▶ EXERCISE INPUTS
_ _ _ _ _

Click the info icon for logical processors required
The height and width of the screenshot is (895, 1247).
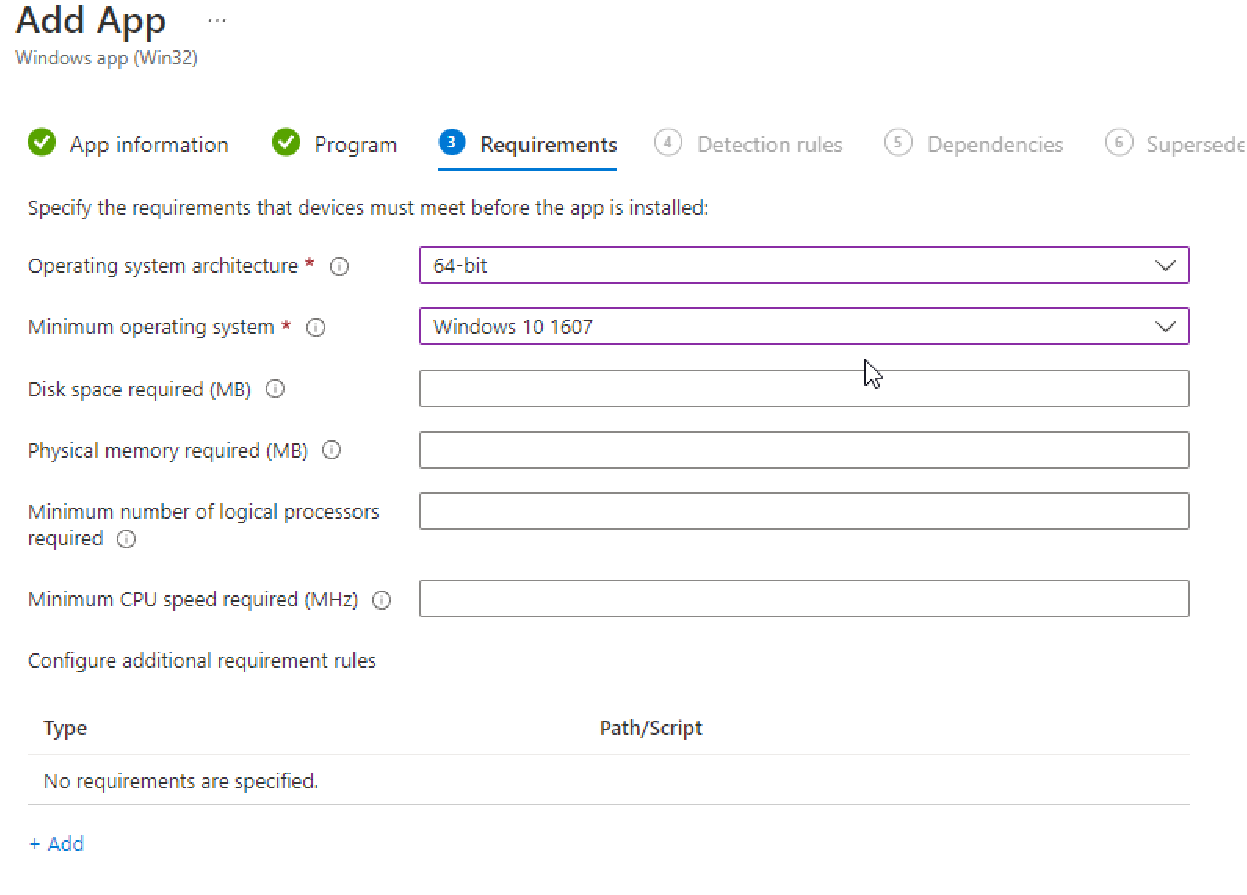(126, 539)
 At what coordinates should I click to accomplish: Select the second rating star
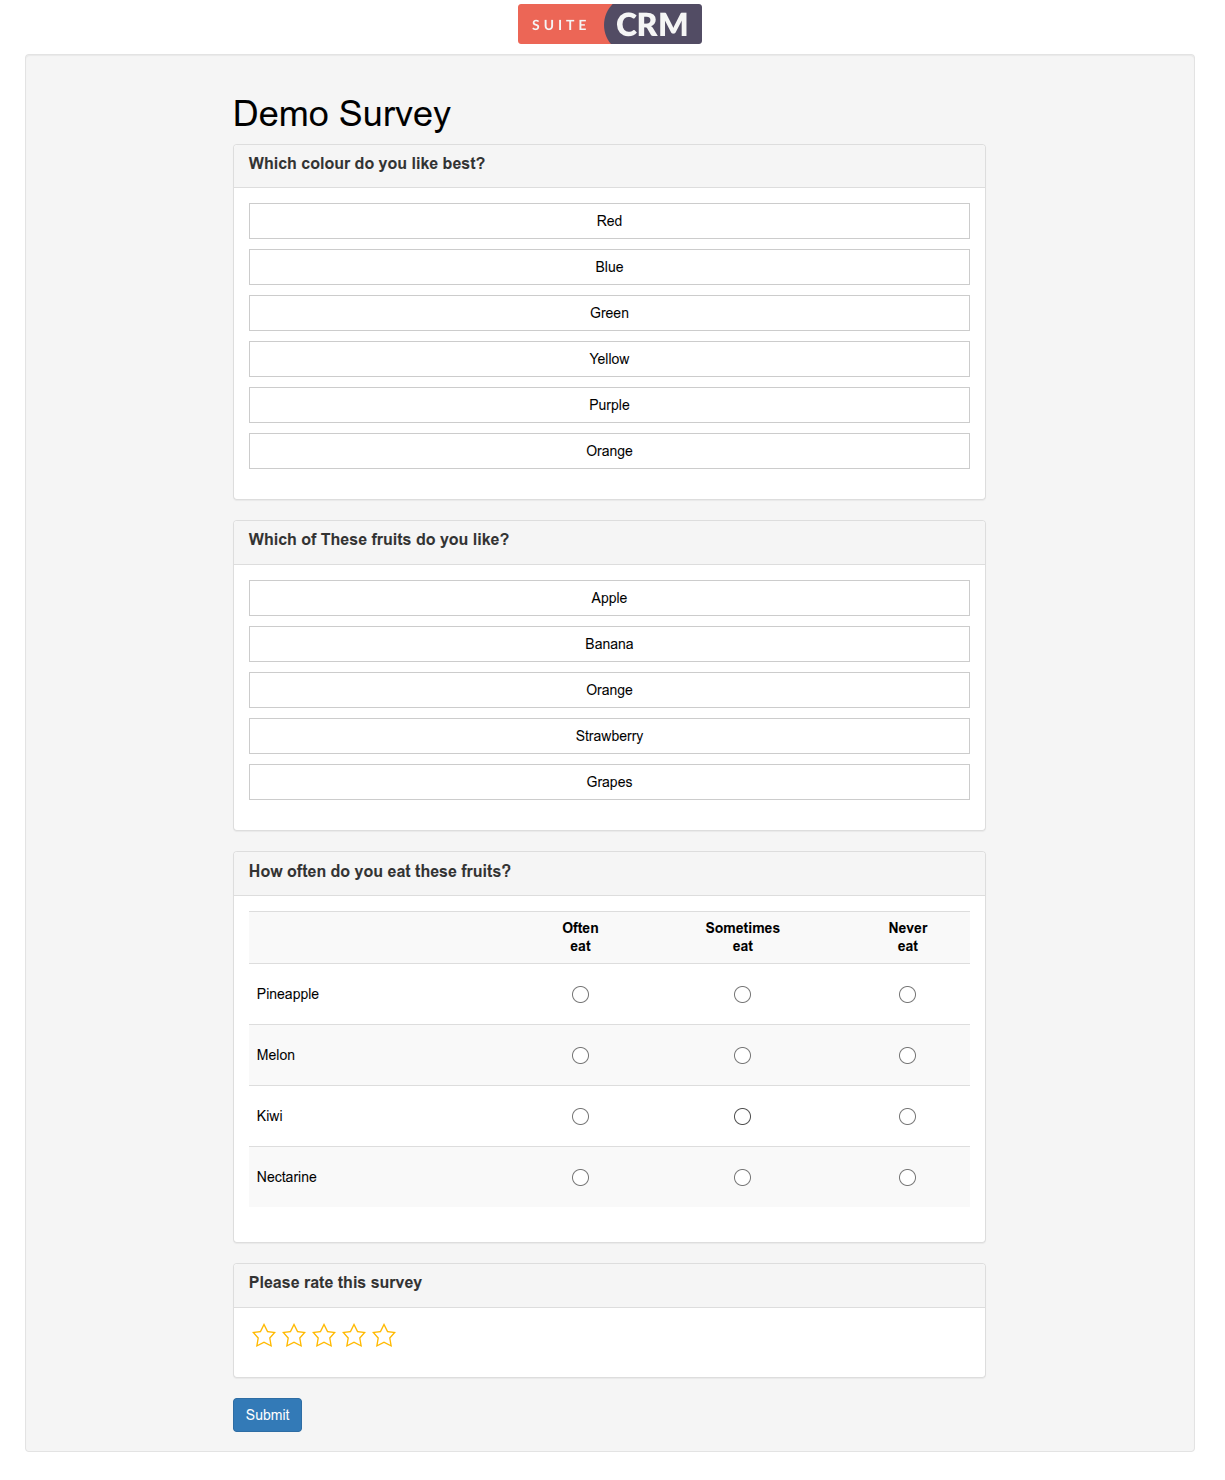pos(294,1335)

_ _ _ _ _

▶ EXERCISE REQUIREMENTS
Add 147 to each number in the answer coordinates of the records above, and write every line of the records out again with that change, leaving all other text as it is. Leave the pictures out.

▶ SOLUTION FOR THIS EXERCISE
Click the info icon for logical processors required
The height and width of the screenshot is (895, 1247).
(273, 686)
 At what coordinates should I click to accomplish: Select the second rating star
pos(441,1482)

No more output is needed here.